Due to, ahem, deficiencies in the SVM architecture, acquiring the next
RIP may require flowing through the emulator even if NRIPS is supported,
as the CPU clears next_rip if the VM-Exit is due to an exception other
than "exceptions caused by the INT3, INTO, and BOUND instructions". To
deal with this, "skip" the instruction to calculate next_ript, and then
unwind the RIP write and any side effects (RFLAGS updates).

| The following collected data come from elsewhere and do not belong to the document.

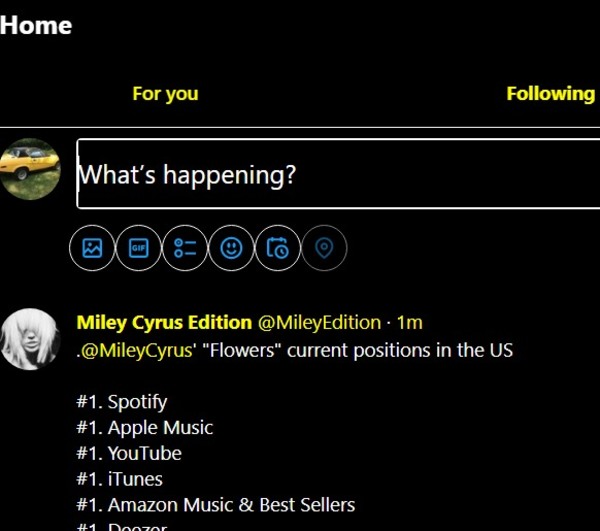The width and height of the screenshot is (600, 531).
Task: Click the "#1. YouTube" line in the tweet
Action: [129, 453]
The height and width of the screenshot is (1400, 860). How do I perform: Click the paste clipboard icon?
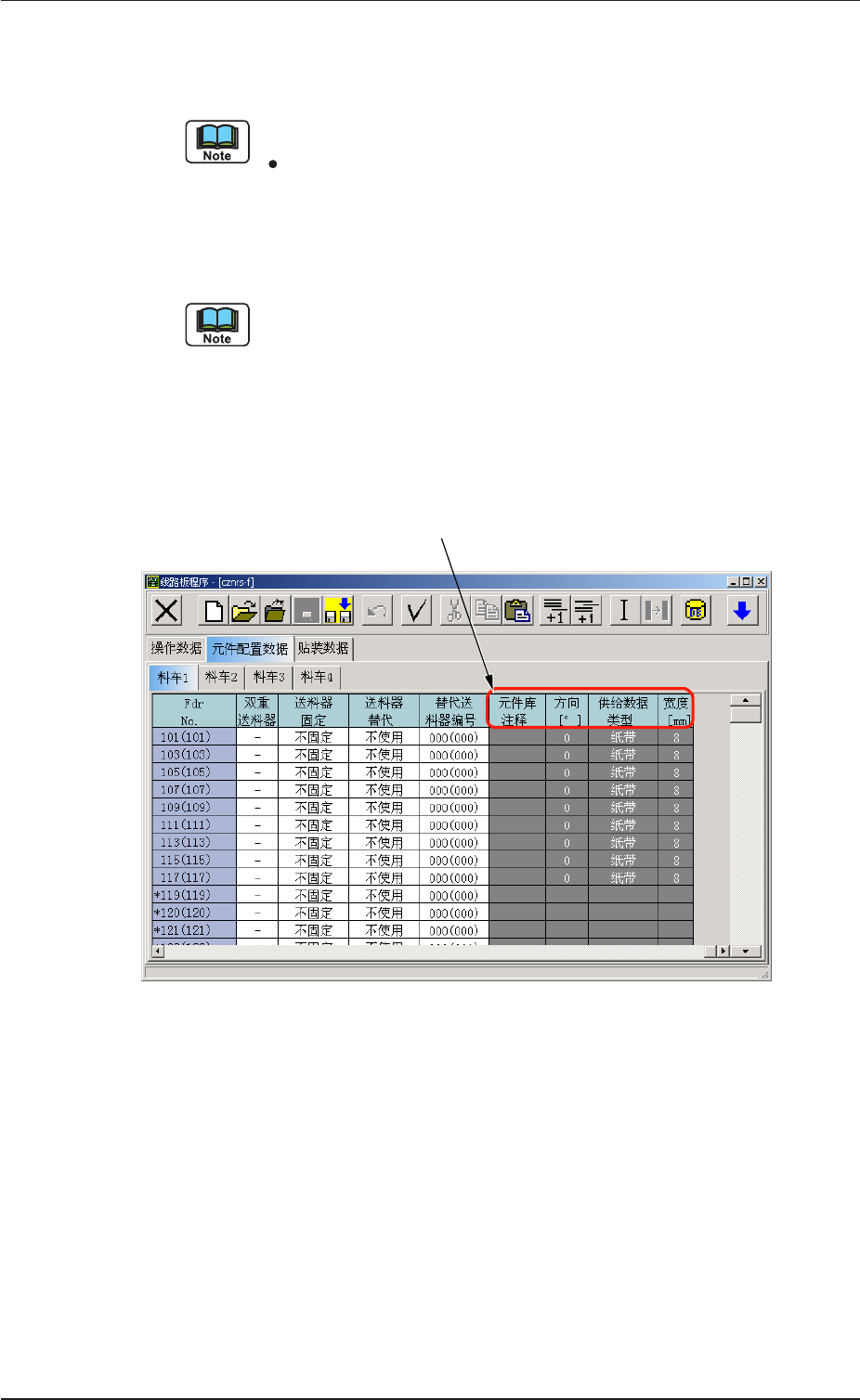[518, 611]
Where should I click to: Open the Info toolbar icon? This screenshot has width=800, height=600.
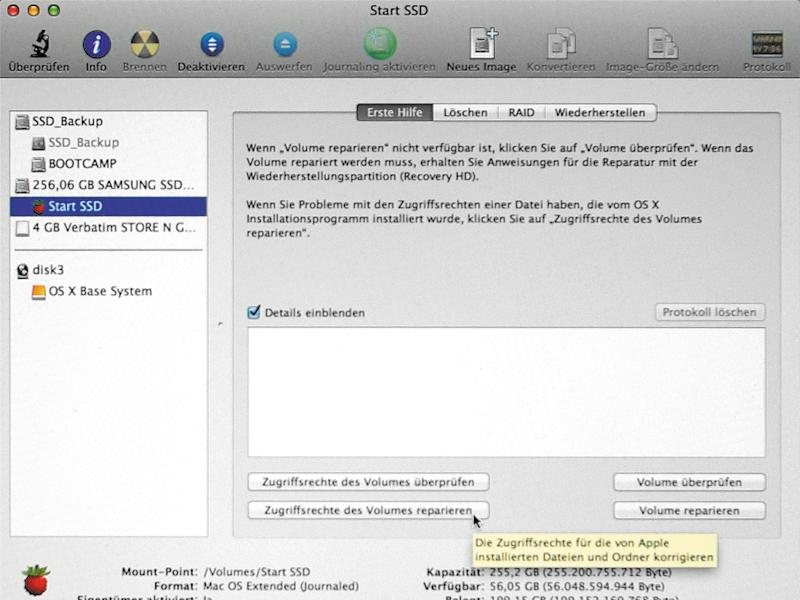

Reported-by: Maciej S. Szmigiero <[email protected]>
Signed-off-by: Sean Christopherson <[email protected]>
---
arch/x86/kvm/svm/svm.c | 111 ++++++++++++++++++++++++++++-------------
arch/x86/kvm/svm/svm.h | 4 +-
2 files changed, 79 insertions(+), 36 deletions(-)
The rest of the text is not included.